Given the strong indication for heterogeneity across cities, we continue our analyses by estimating a LC model with two muRRM classes, in which the cities enter the class membership function as categorical variables. Table 5 shows the results. In line with the previous results, this model also identifies the heterogeneity across German and Swiss cities. More specifically, residents of the German cities are found to be more likely to choose in accordance with Class 1, while residents of the Swiss cities are more likely to choose in accordance with Class 2. Class 1 is characterized by a strong aversion for the share of foreigners in the residential location, while Class 2 is characterized by a relatively strong preference for residential locations close to the city centre. Furthermore, regarding heterogeneity in decision rules, we see that Class 2 is less regret/loss averse than Class 1. This supports the results presented in Table 4, where we also found that the Swiss residents behave somewhat less regret/loss averse than their German counterparts. The class sizes depend on the city context and vary across cities (Class 1: 74%; Class 2: 26% for Hanover; Class 1: 60%; Class 2: 40% for Mainz; Class 1: 68%; Class 2: 32% for Bern; Class 1: 61%; Class 2: 39% for Zurich).

Table 5.

Latent Class Choice Model with City Contexts in the Class Membership Function.

	muRRM-muRRM
	Class 1	Class 2
Choice attributes
Stores	−0.013*** (0.004)	−0.033*** (0.003)
Transport	−0.029*** (0.004)	−0.083*** (0.005)
City	0.014 (0.023)	−0.253*** (0.016)
Noise	−0.456*** (0.026)	−0.345*** (0.017)
Green	0.537*** (0.039)	0.164*** (0.164)
Foreign	−3.060*** (0.308)	0.383 (0.213)
Class membership and regret aversion parameters
$μ$	0.082* (0.042)	0.270*** (0.038)
$γ$ Hanover	Fixed	−1.070*** (0.268)
$γ$ Mainz	Fixed	−0.392 (0.206)
$γ$ Bern	Fixed	0.770*** (0.233)
$γ$ Zurich	Fixed	0.447*** (0.203)
Final LL	−8,174.24
AIC	1,6384.48
BIC	1,6513.76
Number of param.	18
Observations (n)	9,720 (2,430)

Note: z-Values in parentheses; the μ parameters are tested against the value of 1, which indicates moderate regret/loss aversion, and a value significantly lower than 1 indicates strong(er) regret/loss aversion; AIC = Akaike information criterion; BIC = Bayesian information criterion; RRM = random regret minimization.

*p < .05. **p < .01. ***p < .001 (two-tailed tests).

Illustrating Taste Heterogeneity and the Relevance of Decision Rules for Macrolevel Outcomes within a City Context

In the following, based on data for the city of Zurich, we shed more light on taste heterogeneity with regard to the share of foreigners in the neighbourhood and the importance of decision rules for neighbourhood choice probabilities in a specific city context. We rely on the Zurich data as it contains georeferenced information at the respondent level which help to construct a (still hypothetical) city neighbourhood context in line with the choice attributes used in the SCE (more details below).

Assigned task 1
Answer these questions using the excerpt on residential location choice:
(a) Residents of which cities are more likely to choose in accordance with Class 1?
(b) What is Class 2 characterized by?
(c) What class sizes are given for Mainz?
Assigned task 2
Reproduce everything in the excerpt on residential location choice from "Class membership and" down to "random regret minimization.", word for word.
Answer from the text about residential location choice alone.

Supplied information
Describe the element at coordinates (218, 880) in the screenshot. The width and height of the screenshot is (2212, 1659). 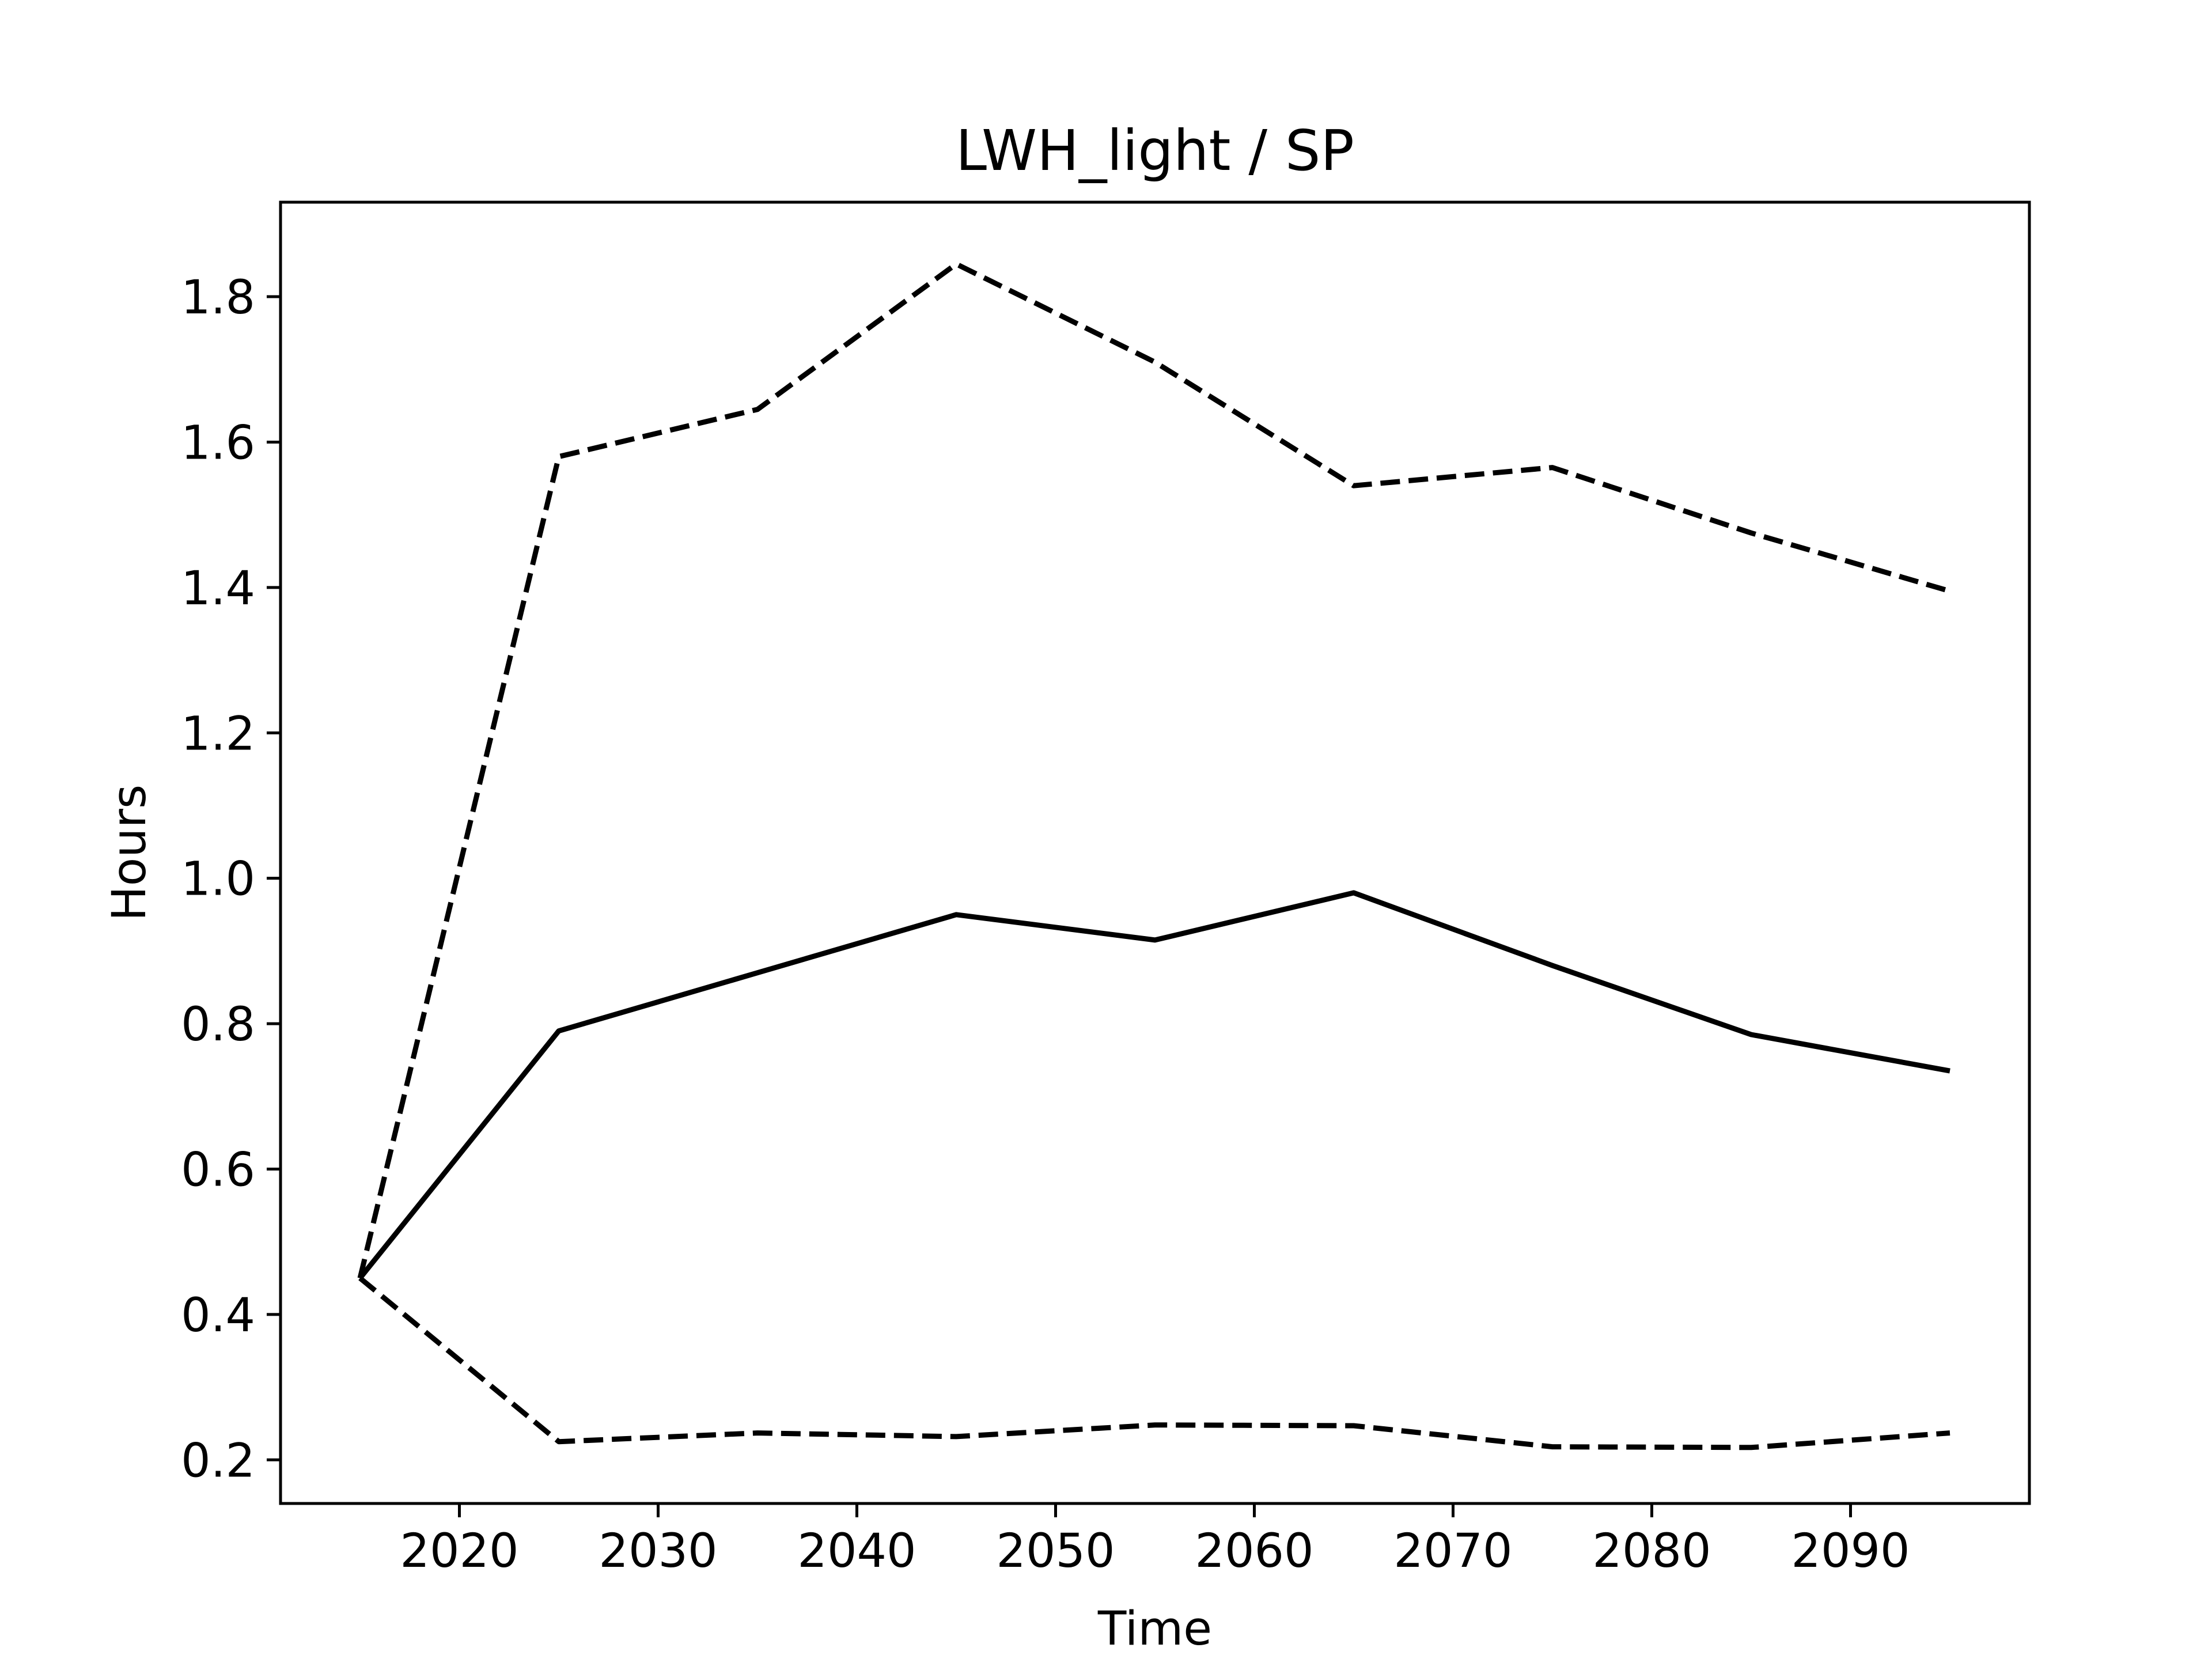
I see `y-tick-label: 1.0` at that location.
--
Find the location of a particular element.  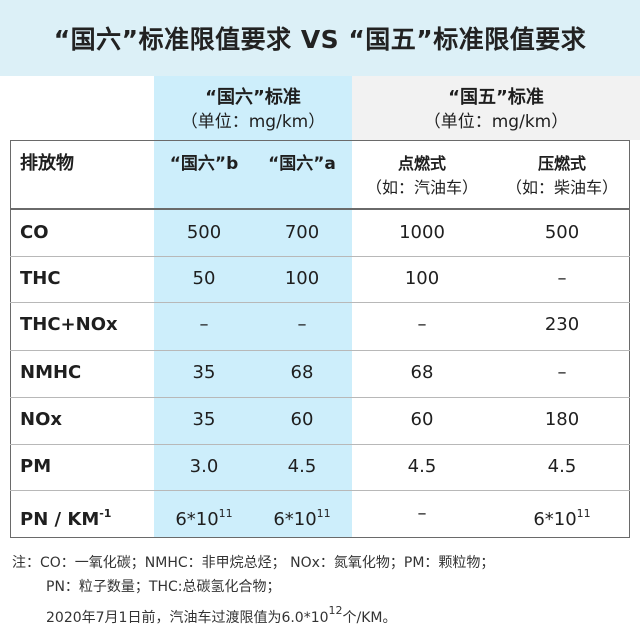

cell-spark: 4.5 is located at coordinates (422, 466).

Exercise answer 1
(a) Residents of the German cities.
(b) A relatively strong preference for residential locations close to the city centre.
(c) Class 1: 60%; Class 2: 40%.

Exercise answer 2
Class membership and regret aversion parameters
$μ$	0.082* (0.042)	0.270*** (0.038)
$γ$ Hanover	Fixed	−1.070*** (0.268)
$γ$ Mainz	Fixed	−0.392 (0.206)
$γ$ Bern	Fixed	0.770*** (0.233)
$γ$ Zurich	Fixed	0.447*** (0.203)
Final LL	−8,174.24
AIC	1,6384.48
BIC	1,6513.76
Number of param.	18
Observations (n)	9,720 (2,430)

Note: z-Values in parentheses; the μ parameters are tested against the value of 1, which indicates moderate regret/loss aversion, and a value significantly lower than 1 indicates strong(er) regret/loss aversion; AIC = Akaike information criterion; BIC = Bayesian information criterion; RRM = random regret minimization.